> [What you have to do]: Update the material below by replacing "chevron" with "caret" and leave every other character unchanged.

> [Data to process]:
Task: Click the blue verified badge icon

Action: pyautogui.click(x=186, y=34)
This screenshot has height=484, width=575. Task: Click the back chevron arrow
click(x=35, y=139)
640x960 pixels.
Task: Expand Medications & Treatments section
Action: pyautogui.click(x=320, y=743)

> [Correct response]:
Task: Click the blue verified badge icon

Action: pyautogui.click(x=186, y=34)
This screenshot has height=484, width=575. Task: Click the back caret arrow
click(x=35, y=139)
640x960 pixels.
Task: Expand Medications & Treatments section
Action: pyautogui.click(x=320, y=743)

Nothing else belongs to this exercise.